TASK DETAILS
Count the lines in the rows below that contain the string "height" with matching case, and reply with the number alone.

ENTRIES SHOWN
·····

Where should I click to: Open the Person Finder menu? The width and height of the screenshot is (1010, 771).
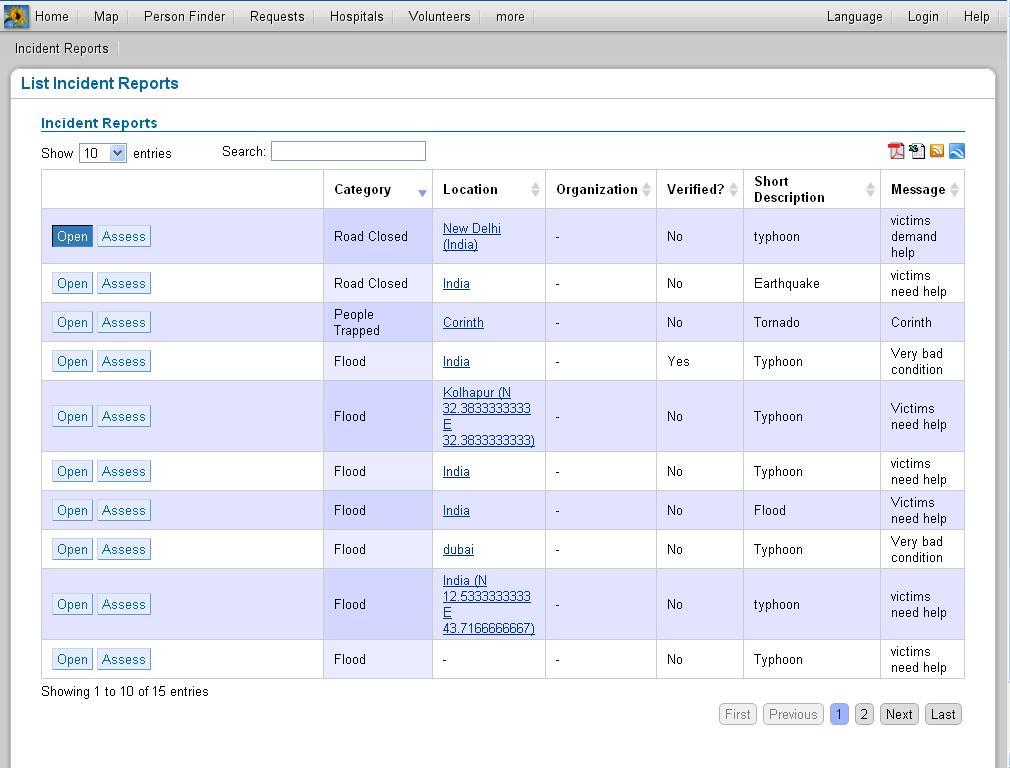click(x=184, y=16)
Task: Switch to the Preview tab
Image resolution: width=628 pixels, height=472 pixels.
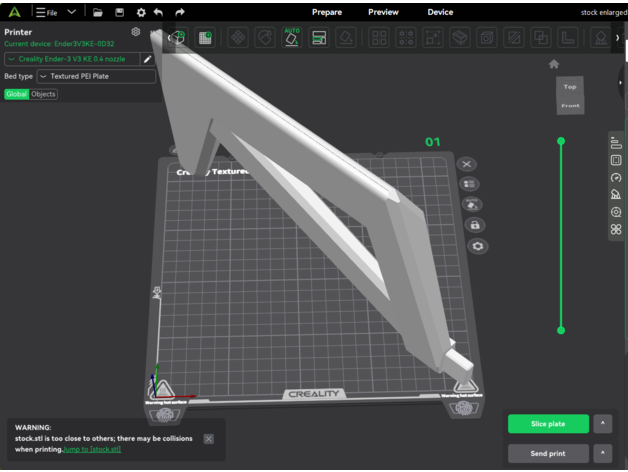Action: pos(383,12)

·····

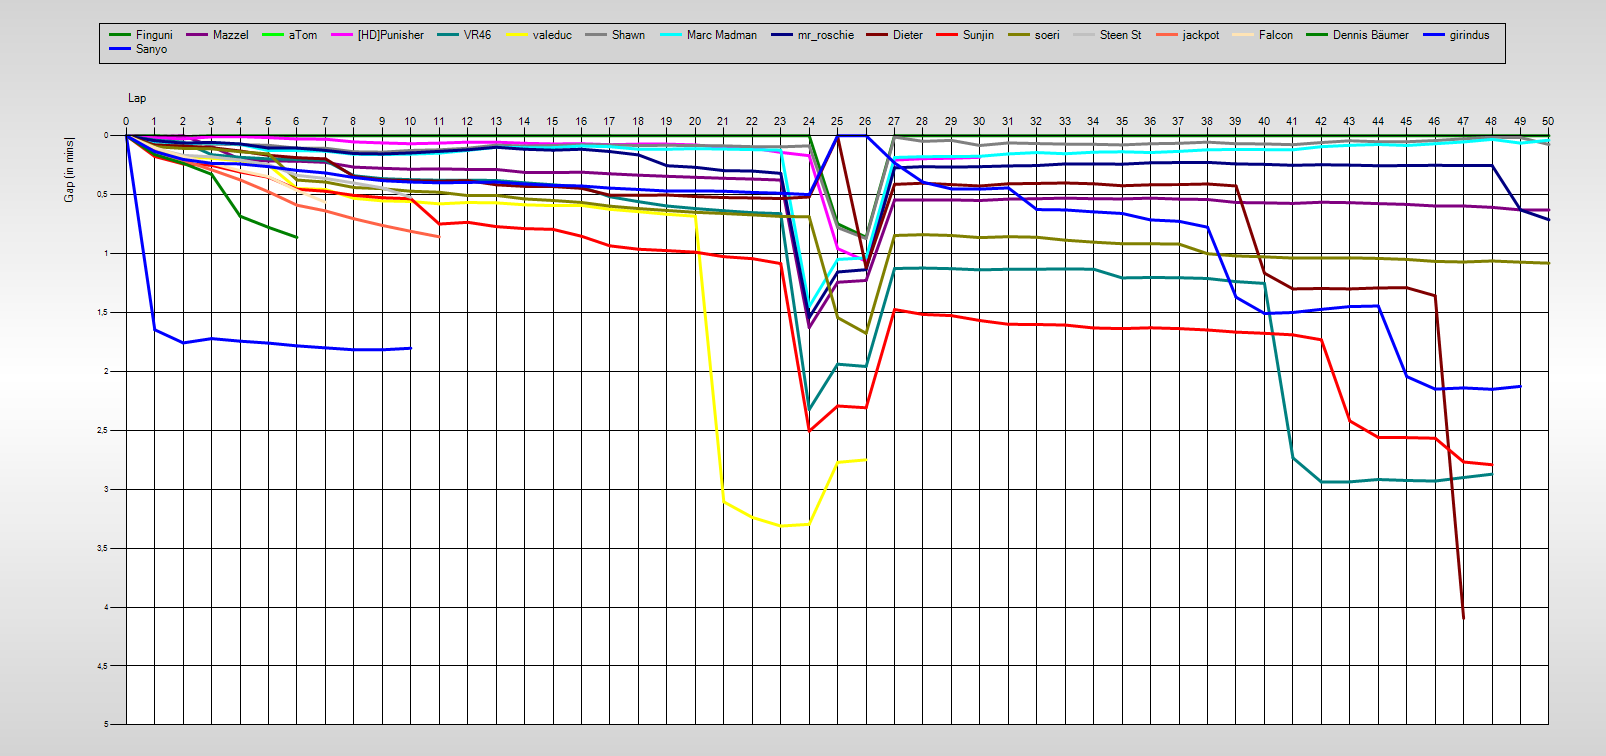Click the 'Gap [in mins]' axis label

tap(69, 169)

·····

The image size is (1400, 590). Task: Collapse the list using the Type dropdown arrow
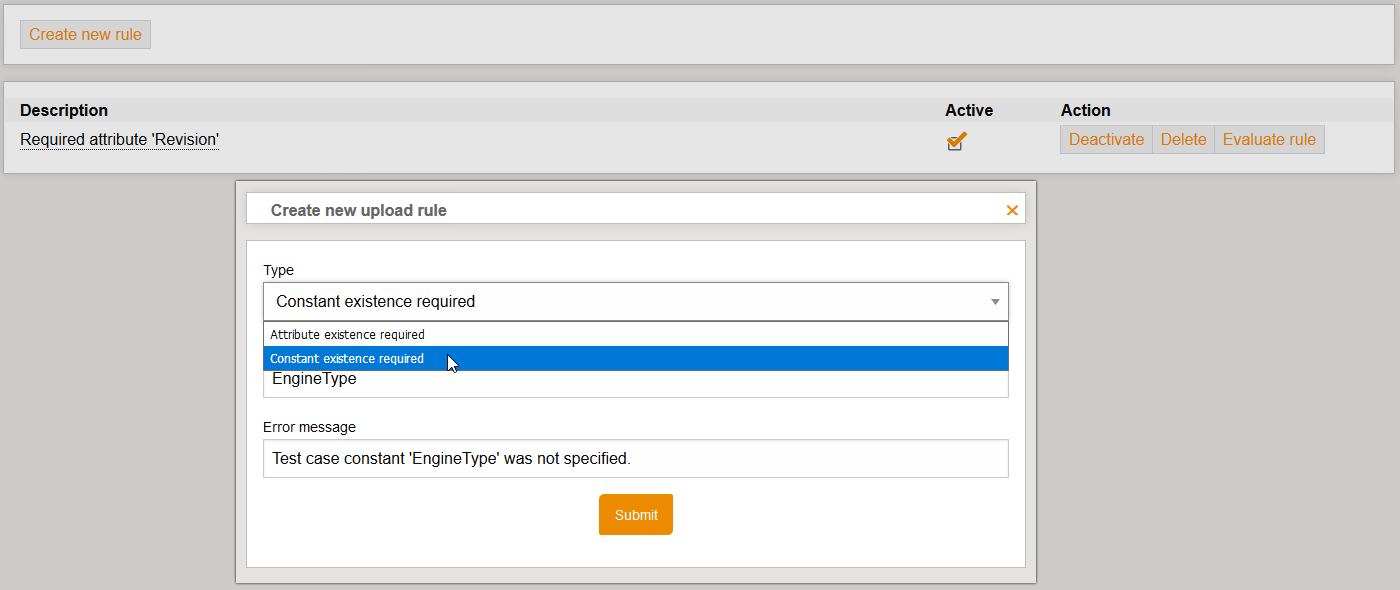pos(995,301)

·····

ANSWER
2